Le 21, informé que l'ennemi n'occupait pas Alba-Tormès, je jetai un détachement dans le château. Ce même jour, je passai la rivière sur deux colonnes, prenant ma direction sur la lisière des bois et établissant mon camp entre Alba-Tormès et Salamanque. Le 22 au matin, je me portai sur les hauteurs de Calvarossa de Arriba, pour reconnaître l'ennemi. Une division venait d'arriver en face; d'autres étaient en marche pour s'y rendre. Un combat de tirailleurs s'engagea pour disputer quelques postes d'observation, dont nous restâmes respectivement les maîtres. Tout annonçait dans l'ennemi l'intention d'occuper la position de Tejarès, située à une lieue en arrière. Il se trouvait alors à une lieue et demie en avant de Salamanque. Cependant il rassembla successivement beaucoup de forces sur ce point; et, comme son mouvement sur Tejarès pouvait devenir difficile si toute l'armée française était en présence, je crus devoir la réunir et la concentrer devant lui, pour être à même de faire ce que les circonstances commanderaient et permettraient. Il y avait, entre nous et les Anglais, deux mamelons isolés appelés les Arapilès. Je donnai l'ordre au général Bonnet de faire occuper celui qui appartenait à la position que nous devions prendre, et ses troupes s'y établirent avec promptitude et dextérité. L'ennemi fit occuper le sien; mais le nôtre le dominait à la distance de deux cent cinquante toises.

Je le destinai, dans le cas où il y aurait un mouvement général par la gauche, à être le pivot sur lequel je tournerais et qui deviendrait ainsi le point d'appui de droite de toute l'armée. La première division eut ordre d'occuper et de défendre le plateau de Calvarossa de Arriba, précédé et défendu par un ravin large et profond. La troisième en seconde ligne était destinée à la soutenir. Les deuxième, quatrième, cinquième et sixième divisions se trouvaient à la tête des bois, en masse, derrière la position des Arapilès, pouvant se porter également de tous les côtés, tandis que la septième division occupait, à la gauche du bois, un mamelon extrêmement âpre, d'un difficile accès, et que je fis garnir de vingt pièces de canon.

La cavalerie légère fut chargée d'éclairer la gauche et de se placer en avant de la septième division.

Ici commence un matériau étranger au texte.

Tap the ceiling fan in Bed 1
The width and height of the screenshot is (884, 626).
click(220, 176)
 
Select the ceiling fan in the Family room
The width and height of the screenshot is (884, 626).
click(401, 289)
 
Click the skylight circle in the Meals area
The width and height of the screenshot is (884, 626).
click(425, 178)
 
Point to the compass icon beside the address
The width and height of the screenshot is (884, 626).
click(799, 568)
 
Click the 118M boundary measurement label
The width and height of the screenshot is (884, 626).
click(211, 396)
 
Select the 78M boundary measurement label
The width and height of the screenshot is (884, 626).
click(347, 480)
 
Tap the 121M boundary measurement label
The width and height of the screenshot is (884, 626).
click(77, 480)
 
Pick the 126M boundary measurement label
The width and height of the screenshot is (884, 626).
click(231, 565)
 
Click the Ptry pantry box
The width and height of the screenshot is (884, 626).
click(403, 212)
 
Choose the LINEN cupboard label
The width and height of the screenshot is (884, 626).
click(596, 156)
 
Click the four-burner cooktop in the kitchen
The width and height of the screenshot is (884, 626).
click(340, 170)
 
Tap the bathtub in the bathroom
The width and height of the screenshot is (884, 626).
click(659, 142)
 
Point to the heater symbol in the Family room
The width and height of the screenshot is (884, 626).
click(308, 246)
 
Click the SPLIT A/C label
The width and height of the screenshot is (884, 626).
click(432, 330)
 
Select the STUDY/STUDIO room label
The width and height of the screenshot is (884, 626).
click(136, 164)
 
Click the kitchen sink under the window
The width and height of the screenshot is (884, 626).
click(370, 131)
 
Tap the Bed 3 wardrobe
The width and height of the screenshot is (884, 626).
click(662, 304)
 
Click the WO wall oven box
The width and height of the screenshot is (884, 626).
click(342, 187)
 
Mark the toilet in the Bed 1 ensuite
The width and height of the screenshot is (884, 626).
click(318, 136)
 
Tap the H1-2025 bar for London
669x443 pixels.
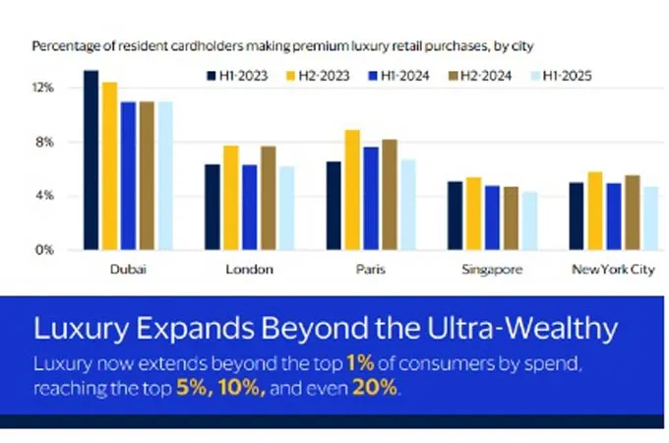[286, 208]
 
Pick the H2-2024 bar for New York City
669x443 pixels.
[633, 213]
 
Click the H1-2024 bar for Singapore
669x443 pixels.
[492, 218]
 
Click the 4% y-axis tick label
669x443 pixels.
[44, 196]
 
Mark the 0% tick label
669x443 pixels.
[44, 250]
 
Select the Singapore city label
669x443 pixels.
[492, 269]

Les dragons restèrent en seconde ligne à la droite de l'armée. Telles étaient les dispositions faites à dix heures du matin.

L'ennemi avait ses troupes parallèlement à moi, prolongeant sa droite et se liant à la montagne de Tejarès, qui paraissait toujours être son point de retraite.

A onze heures du matin, j'entendis un roulement de tambour général dans l'armée anglaise; les troupes prirent les armes, et plusieurs corps se mirent rapidement en mouvement pour se rapprocher. Du haut de notre Arapilès, je pus juger qu'une attaque était immédiate. J'en descendis et fus jeter un dernier coup d'oeil sur les troupes pour les encourager; mais le mouvement de l'ennemi, commencé, s'arrêta. J'ai su depuis, par le duc de Wellington, qu'effectivement l'attaque allait avoir lieu quand lord Beresford vint à lui et dit qu'il venait de reconnaître avec soin et en détail l'armée française, qu'elle lui paraissait si bien postée, qu'il serait imprudent de l'attaquer.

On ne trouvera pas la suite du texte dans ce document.